→ GOAL OF THE EXERCISE: Only the lines from the one containing "Click the Marca do produto input" through the final line of the entries below are wanted, each copied exactly.

***** RECORDS

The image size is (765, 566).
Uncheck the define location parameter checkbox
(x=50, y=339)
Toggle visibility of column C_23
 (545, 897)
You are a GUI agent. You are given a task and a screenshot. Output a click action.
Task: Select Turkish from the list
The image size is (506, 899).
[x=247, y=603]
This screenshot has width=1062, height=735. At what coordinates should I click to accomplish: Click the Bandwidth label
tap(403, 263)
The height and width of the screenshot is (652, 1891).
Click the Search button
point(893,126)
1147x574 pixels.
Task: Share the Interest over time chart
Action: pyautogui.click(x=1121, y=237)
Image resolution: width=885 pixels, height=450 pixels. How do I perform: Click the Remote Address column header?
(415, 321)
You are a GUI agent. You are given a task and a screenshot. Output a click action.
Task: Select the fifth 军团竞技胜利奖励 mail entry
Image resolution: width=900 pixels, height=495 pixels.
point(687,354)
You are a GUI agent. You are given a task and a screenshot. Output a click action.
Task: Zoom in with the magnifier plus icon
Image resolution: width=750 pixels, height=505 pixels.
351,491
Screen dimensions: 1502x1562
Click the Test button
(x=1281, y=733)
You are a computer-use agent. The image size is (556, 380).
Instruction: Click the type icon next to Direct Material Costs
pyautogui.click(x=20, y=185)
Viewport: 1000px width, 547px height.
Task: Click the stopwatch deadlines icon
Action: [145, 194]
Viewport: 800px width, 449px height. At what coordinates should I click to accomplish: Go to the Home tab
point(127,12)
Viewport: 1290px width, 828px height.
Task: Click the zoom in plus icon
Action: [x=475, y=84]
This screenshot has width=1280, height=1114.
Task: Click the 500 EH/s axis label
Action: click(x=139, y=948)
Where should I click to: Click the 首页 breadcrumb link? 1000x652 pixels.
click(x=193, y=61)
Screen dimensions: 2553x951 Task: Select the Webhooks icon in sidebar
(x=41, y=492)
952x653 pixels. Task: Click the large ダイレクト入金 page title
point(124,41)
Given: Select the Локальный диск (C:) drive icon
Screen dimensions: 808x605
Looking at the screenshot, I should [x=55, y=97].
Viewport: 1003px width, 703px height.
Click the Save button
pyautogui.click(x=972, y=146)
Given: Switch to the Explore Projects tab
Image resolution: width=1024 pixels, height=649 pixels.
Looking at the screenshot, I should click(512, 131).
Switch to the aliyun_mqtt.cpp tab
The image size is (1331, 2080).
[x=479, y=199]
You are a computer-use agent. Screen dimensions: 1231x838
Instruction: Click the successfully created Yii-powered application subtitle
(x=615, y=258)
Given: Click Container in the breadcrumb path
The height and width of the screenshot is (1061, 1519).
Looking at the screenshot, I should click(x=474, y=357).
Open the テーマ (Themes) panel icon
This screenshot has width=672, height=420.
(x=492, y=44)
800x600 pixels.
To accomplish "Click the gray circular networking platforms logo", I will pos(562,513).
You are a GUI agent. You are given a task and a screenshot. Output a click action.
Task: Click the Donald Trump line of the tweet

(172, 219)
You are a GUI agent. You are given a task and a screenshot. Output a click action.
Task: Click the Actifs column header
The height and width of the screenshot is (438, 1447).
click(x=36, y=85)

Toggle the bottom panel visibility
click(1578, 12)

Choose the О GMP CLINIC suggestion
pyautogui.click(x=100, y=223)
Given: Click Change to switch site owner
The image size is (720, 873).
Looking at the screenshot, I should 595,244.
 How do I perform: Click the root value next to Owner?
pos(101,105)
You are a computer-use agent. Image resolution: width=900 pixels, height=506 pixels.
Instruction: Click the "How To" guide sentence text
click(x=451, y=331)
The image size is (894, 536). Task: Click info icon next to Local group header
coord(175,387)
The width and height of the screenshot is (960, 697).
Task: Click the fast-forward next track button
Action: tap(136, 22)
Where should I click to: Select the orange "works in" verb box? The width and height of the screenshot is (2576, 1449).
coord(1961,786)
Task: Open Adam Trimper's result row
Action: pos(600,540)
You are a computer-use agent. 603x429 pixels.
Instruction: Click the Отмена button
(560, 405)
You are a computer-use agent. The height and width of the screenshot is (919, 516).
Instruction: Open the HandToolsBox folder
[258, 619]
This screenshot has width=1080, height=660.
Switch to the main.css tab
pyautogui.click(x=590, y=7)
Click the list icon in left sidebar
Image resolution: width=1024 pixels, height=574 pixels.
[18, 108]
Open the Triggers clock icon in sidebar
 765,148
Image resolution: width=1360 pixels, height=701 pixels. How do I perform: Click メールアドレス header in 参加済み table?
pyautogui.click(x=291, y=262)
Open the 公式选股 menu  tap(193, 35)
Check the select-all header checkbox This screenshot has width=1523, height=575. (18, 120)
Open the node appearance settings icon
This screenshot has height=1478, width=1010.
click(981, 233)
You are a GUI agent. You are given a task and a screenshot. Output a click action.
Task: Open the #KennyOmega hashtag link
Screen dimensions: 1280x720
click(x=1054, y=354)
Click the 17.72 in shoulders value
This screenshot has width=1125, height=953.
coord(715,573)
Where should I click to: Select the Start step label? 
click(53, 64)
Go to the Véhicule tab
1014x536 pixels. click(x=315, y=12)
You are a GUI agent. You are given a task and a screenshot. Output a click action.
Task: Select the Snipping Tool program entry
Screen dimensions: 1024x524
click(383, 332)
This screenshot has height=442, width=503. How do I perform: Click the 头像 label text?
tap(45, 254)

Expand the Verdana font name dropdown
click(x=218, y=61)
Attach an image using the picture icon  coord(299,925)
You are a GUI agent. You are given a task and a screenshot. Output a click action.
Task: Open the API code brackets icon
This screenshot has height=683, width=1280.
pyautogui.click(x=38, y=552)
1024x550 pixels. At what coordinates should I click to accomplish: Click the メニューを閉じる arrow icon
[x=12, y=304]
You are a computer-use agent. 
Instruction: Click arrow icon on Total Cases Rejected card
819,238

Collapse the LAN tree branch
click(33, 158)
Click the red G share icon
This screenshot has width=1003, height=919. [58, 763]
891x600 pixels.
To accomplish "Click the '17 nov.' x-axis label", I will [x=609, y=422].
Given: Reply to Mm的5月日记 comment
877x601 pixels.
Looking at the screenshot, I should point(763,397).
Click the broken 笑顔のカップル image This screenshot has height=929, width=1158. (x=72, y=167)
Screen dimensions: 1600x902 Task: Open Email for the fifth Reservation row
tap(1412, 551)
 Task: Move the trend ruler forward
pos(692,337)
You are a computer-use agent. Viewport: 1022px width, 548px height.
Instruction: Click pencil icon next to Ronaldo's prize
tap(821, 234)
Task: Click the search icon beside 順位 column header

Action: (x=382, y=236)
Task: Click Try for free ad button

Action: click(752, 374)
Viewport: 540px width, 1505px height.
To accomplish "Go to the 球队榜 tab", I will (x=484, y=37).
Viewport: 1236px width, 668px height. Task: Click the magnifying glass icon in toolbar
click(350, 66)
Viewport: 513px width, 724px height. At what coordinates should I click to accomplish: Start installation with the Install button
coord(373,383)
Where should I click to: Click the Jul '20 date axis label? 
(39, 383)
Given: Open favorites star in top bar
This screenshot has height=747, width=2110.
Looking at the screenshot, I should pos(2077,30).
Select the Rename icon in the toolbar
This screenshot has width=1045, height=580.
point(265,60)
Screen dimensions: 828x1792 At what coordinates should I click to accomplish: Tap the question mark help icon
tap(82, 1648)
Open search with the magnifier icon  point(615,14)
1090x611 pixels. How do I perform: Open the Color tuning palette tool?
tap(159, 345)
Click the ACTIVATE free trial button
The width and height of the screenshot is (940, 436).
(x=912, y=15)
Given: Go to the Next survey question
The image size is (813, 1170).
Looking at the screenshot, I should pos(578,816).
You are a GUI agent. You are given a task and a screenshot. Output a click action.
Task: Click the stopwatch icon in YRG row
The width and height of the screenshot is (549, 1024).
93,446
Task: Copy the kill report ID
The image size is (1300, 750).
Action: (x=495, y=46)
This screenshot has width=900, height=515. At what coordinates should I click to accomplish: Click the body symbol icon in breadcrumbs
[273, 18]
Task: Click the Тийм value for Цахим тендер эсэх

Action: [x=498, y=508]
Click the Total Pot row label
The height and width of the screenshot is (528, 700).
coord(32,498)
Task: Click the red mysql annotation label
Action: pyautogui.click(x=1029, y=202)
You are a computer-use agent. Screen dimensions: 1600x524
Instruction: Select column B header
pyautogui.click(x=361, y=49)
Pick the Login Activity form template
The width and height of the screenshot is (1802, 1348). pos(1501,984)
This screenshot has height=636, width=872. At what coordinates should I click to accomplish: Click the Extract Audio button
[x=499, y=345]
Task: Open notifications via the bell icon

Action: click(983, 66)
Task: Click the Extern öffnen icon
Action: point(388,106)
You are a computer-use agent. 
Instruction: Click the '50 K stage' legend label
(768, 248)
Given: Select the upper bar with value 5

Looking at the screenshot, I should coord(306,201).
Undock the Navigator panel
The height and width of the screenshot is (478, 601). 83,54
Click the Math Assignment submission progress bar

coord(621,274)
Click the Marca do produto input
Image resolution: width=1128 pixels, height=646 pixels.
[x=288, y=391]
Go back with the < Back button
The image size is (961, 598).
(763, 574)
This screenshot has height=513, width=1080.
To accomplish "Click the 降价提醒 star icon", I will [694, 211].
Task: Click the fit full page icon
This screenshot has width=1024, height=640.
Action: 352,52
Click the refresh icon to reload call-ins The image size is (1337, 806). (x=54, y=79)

**********

→ SOLUTION FOR THIS EXERCISE:
Click the Marca do produto input
Image resolution: width=1128 pixels, height=646 pixels.
[x=288, y=391]
Go back with the < Back button
The image size is (961, 598).
(763, 574)
This screenshot has height=513, width=1080.
To accomplish "Click the 降价提醒 star icon", I will [694, 211].
Task: Click the fit full page icon
This screenshot has width=1024, height=640.
Action: 352,52
Click the refresh icon to reload call-ins The image size is (1337, 806). (x=54, y=79)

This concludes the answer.